--- WHAT THE TASK REQUIRES ---
Please print the line that holds "Where should I" and each line after it to the end of the data, word for word, without any pictures.

--- Dataset entries ---
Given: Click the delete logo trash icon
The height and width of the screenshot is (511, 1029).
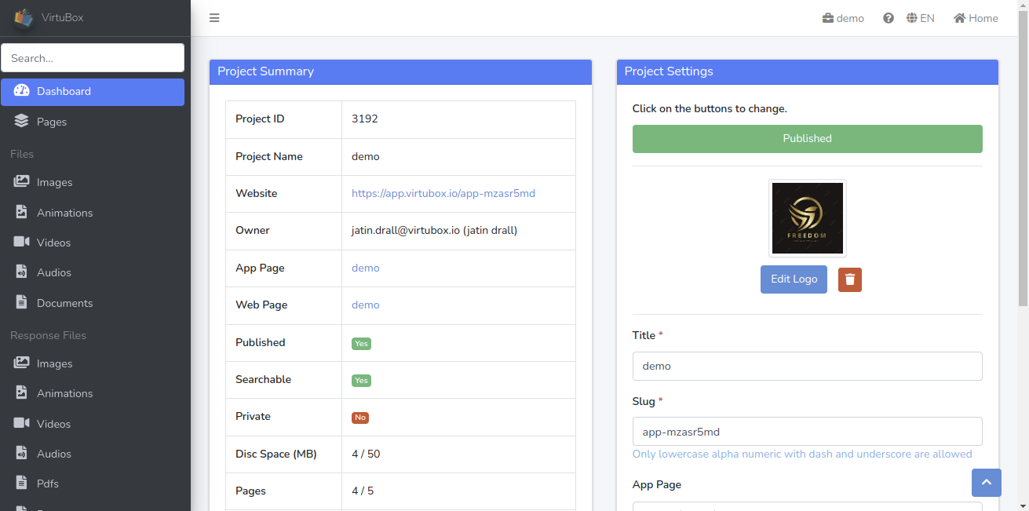Looking at the screenshot, I should click(849, 279).
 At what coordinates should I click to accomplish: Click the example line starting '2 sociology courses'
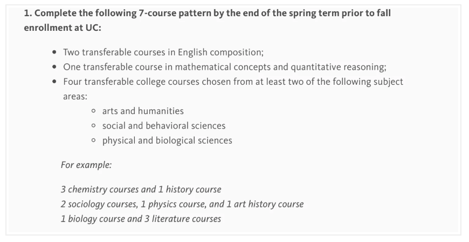pyautogui.click(x=182, y=204)
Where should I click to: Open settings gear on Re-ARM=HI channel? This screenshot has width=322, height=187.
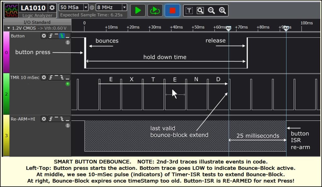point(44,120)
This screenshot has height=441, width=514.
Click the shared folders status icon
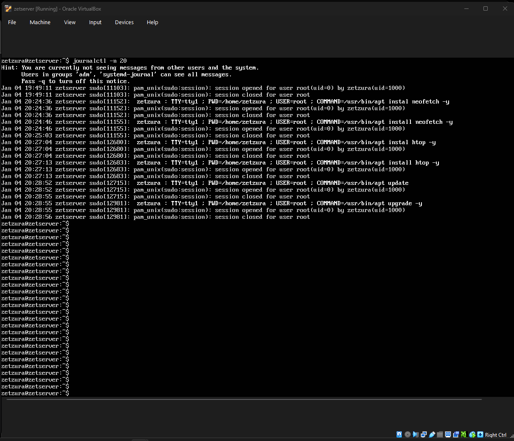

--- YOUR RESPONSE ---
Where should I click to: Open settings gear on Re-ARM=HI channel? This screenshot has width=322, height=187.
point(44,120)
This screenshot has height=441, width=514.
Click the shared folders status icon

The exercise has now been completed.